Raymundo Infante, referencia de la buena comunicación desde Sabaneta para el mundo. Mi granito de arena R.D.

Por Franklin Onésimo Tavárez Sánchez, MAE. /MAM.

Hablar de Raymundo Infante es evocar a uno de los más genuinos exponentes del periodismo profesional del interior del país. Desde Sabaneta, en Santiago Rodríguez, ha levantado una carrera coherente, digna y apegada a los más altos estándares éticos del oficio. Quien lo escucha sabe que está frente a un periodista a tiempo completo, que no improvisa y que respeta a su audiencia.

Su paso por la radio y la televisión marcó el inicio de una nueva etapa comunicacional en su provincia. Raymundo supo entender los cambios tecnológicos antes que muchos, y dio el salto oportuno hacia las plataformas digitales. Gracias a ello, sus informaciones llegan hoy a miles de personas en el país y el exterior, convirtiéndose en referencia obligada para quienes quieren saber qué pasa en el noroeste.

Pero más allá del periodista, hablamos del ser humano: emprendedor, esposo, padre, abuelo, hijo y amigo. Su estilo bonachón, cercano y respetuoso le ha ganado el cariño de sus compueblanos y el respeto de sus colegas.
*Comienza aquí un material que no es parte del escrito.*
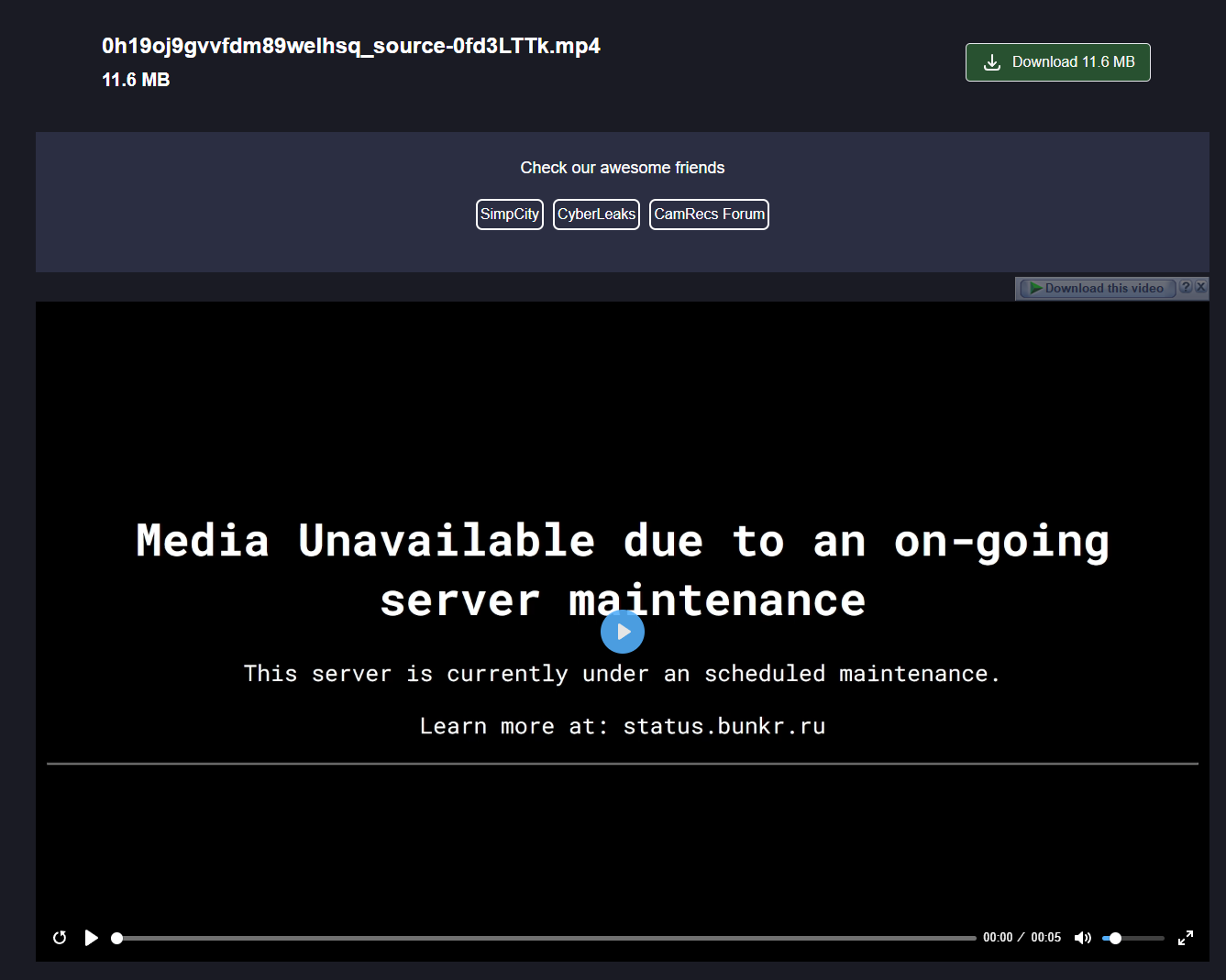Select the filename heading ending in .mp4
This screenshot has height=980, width=1226.
pyautogui.click(x=351, y=45)
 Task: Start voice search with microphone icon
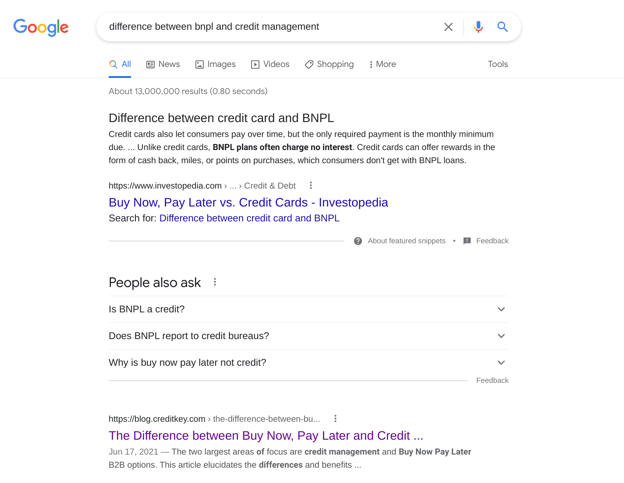[x=478, y=27]
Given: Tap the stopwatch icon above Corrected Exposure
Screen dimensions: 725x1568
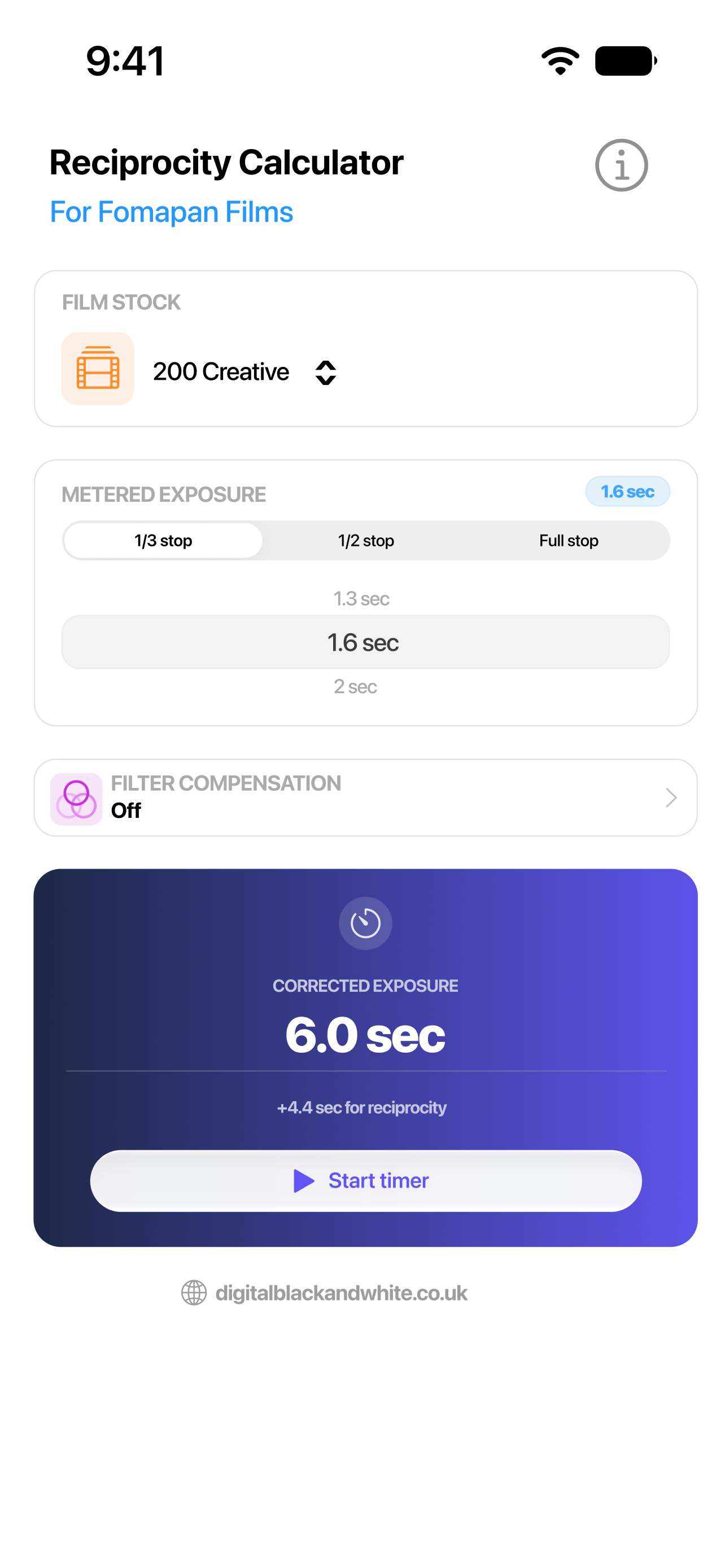Looking at the screenshot, I should click(365, 923).
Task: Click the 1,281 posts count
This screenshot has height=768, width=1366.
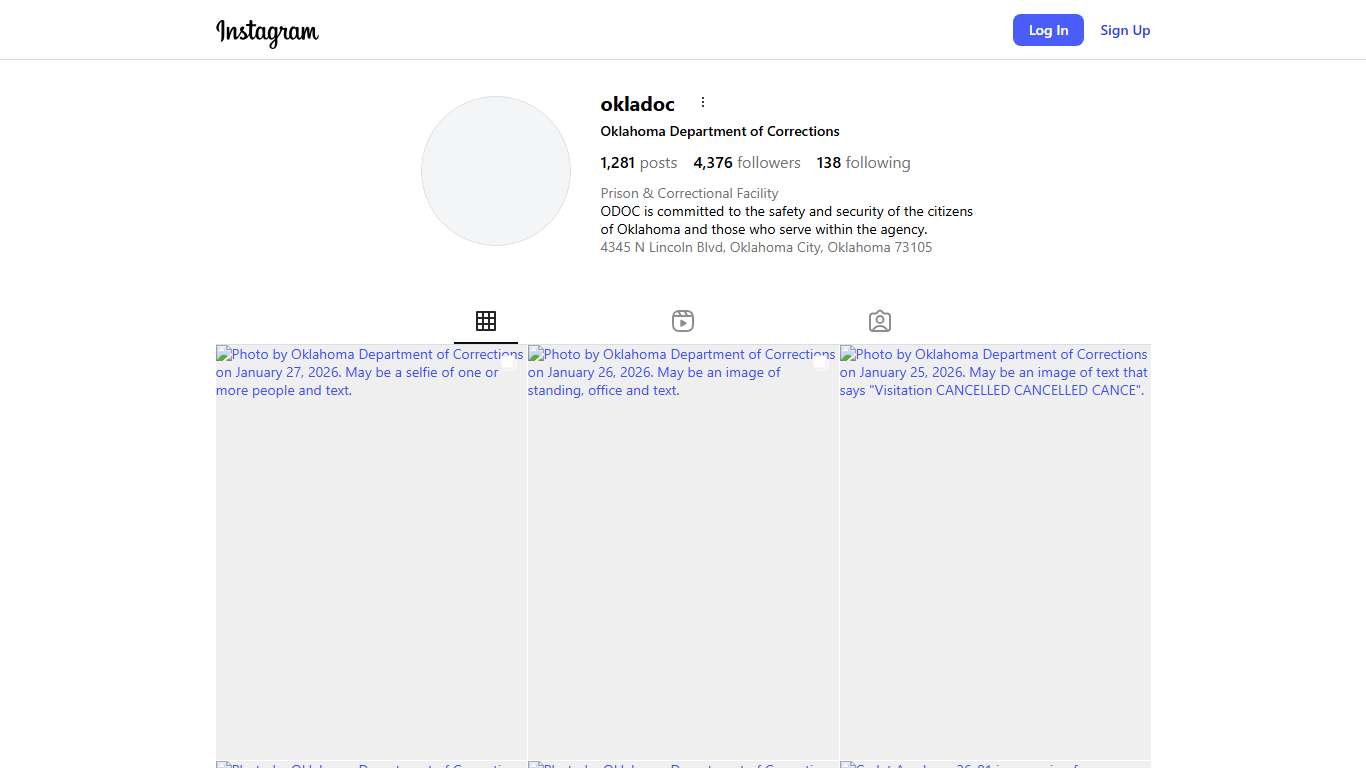Action: coord(638,163)
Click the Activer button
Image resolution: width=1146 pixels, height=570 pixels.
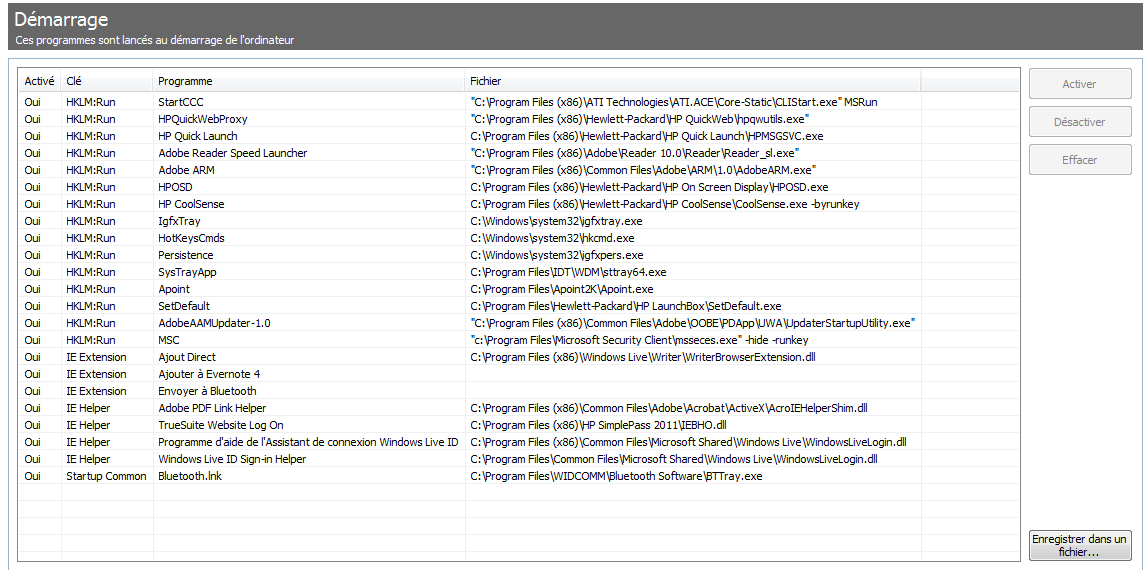click(1079, 84)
Raymundo no solo informa: acompaña, interpreta y construye comunidad con cada palabra que emite. Esa es la diferencia entre un locutor cualquiera y un verdadero comunicador.

Ya es hora de reconocer que su labor ha trascendido lo local. Raymundo Infante es marca provincia, pero también patrimonio comunicacional de toda la República Dominicana. Su coherencia y su ejemplo deben ser inspiración para las nuevas generaciones que sueñan con incursionar en los medios. Porque sí se puede hacer periodismo serio, profesional y humano desde cualquier rincón del país.

Desde mi rincón de reflexión, digo con orgullo que Raymundo Infante es uno de esos dominicanos que nos pertenece a todos. Su voz es voz de pueblo, de decencia y de verdad. En tiempos donde abunda el ruido, él sigue siendo palabra clara. Gracias por tanto, maestro.

Hasta otro próximo granito de arena R.D.